Swap every "Instruction" in the records below for "Goal" and give all the lines again, changing nothing else.

## start THE INPUT

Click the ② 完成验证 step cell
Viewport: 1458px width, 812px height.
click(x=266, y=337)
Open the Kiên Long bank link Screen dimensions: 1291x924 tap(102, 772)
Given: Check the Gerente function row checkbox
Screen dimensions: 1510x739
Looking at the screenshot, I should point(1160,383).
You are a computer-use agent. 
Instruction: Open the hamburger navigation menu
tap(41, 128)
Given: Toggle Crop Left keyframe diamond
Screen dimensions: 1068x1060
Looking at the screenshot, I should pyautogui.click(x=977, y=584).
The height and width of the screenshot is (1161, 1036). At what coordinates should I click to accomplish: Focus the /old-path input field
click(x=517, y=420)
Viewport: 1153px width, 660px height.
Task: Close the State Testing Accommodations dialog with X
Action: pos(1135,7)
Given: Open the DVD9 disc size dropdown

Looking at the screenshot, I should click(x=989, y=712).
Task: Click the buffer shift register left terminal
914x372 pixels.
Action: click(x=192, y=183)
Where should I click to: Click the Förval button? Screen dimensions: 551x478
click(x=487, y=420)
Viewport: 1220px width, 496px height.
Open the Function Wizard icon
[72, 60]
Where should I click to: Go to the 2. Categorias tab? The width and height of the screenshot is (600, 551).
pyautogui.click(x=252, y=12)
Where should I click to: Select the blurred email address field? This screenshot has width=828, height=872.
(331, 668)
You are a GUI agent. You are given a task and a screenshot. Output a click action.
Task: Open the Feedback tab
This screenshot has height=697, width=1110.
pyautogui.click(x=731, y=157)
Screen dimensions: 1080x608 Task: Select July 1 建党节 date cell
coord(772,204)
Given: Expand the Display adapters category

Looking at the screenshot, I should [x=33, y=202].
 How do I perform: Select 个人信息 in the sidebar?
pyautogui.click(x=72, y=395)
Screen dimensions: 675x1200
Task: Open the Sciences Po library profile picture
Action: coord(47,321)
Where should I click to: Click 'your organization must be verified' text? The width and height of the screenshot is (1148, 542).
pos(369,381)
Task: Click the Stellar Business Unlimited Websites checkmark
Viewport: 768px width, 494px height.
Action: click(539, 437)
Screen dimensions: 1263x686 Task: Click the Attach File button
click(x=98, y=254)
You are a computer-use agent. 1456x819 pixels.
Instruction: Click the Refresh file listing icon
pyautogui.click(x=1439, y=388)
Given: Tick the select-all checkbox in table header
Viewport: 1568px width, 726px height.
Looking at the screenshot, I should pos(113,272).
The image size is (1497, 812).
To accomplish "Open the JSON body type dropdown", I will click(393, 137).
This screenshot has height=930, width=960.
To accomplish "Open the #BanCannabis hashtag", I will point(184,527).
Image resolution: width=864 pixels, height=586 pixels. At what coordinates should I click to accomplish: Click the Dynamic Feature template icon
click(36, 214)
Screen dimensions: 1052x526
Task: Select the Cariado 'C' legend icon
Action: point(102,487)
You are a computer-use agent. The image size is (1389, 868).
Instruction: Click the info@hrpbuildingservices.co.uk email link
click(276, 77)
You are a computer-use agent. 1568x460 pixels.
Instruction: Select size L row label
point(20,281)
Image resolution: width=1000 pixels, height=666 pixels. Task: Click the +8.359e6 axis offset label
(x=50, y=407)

## end THE INPUT

● **ANSWER TO THE EXERCISE**:
Click the ② 完成验证 step cell
Viewport: 1458px width, 812px height.
click(x=266, y=337)
Open the Kiên Long bank link Screen dimensions: 1291x924 tap(102, 772)
Given: Check the Gerente function row checkbox
Screen dimensions: 1510x739
Looking at the screenshot, I should point(1160,383).
You are a computer-use agent. 
Goal: Open the hamburger navigation menu
tap(41, 128)
Given: Toggle Crop Left keyframe diamond
Screen dimensions: 1068x1060
Looking at the screenshot, I should pyautogui.click(x=977, y=584).
The height and width of the screenshot is (1161, 1036). At what coordinates should I click to accomplish: Focus the /old-path input field
click(x=517, y=420)
Viewport: 1153px width, 660px height.
Task: Close the State Testing Accommodations dialog with X
Action: pos(1135,7)
Given: Open the DVD9 disc size dropdown

Looking at the screenshot, I should click(x=989, y=712).
Task: Click the buffer shift register left terminal
914x372 pixels.
Action: click(x=192, y=183)
Where should I click to: Click the Förval button? Screen dimensions: 551x478
click(x=487, y=420)
Viewport: 1220px width, 496px height.
Open the Function Wizard icon
[72, 60]
Where should I click to: Go to the 2. Categorias tab? The width and height of the screenshot is (600, 551).
pyautogui.click(x=252, y=12)
Where should I click to: Select the blurred email address field? This screenshot has width=828, height=872.
(331, 668)
You are a GUI agent. You are given a task and a screenshot. Output a click action.
Task: Open the Feedback tab
This screenshot has height=697, width=1110.
pyautogui.click(x=731, y=157)
Screen dimensions: 1080x608 Task: Select July 1 建党节 date cell
coord(772,204)
Given: Expand the Display adapters category

Looking at the screenshot, I should [x=33, y=202].
 How do I perform: Select 个人信息 in the sidebar?
pyautogui.click(x=72, y=395)
Screen dimensions: 675x1200
Task: Open the Sciences Po library profile picture
Action: coord(47,321)
Where should I click to: Click 'your organization must be verified' text? The width and height of the screenshot is (1148, 542).
pos(369,381)
Task: Click the Stellar Business Unlimited Websites checkmark
Viewport: 768px width, 494px height.
Action: click(539, 437)
Screen dimensions: 1263x686 Task: Click the Attach File button
click(x=98, y=254)
You are a computer-use agent. 1456x819 pixels.
Goal: Click the Refresh file listing icon
pyautogui.click(x=1439, y=388)
Given: Tick the select-all checkbox in table header
Viewport: 1568px width, 726px height.
Looking at the screenshot, I should pos(113,272).
The image size is (1497, 812).
To accomplish "Open the JSON body type dropdown", I will click(393, 137).
This screenshot has height=930, width=960.
To accomplish "Open the #BanCannabis hashtag", I will point(184,527).
Image resolution: width=864 pixels, height=586 pixels. At what coordinates should I click to accomplish: Click the Dynamic Feature template icon
click(36, 214)
Screen dimensions: 1052x526
Task: Select the Cariado 'C' legend icon
Action: point(102,487)
You are a computer-use agent. The image size is (1389, 868).
Goal: Click the info@hrpbuildingservices.co.uk email link
click(276, 77)
You are a computer-use agent. 1568x460 pixels.
Goal: Select size L row label
point(20,281)
Image resolution: width=1000 pixels, height=666 pixels. Task: Click the +8.359e6 axis offset label
(x=50, y=407)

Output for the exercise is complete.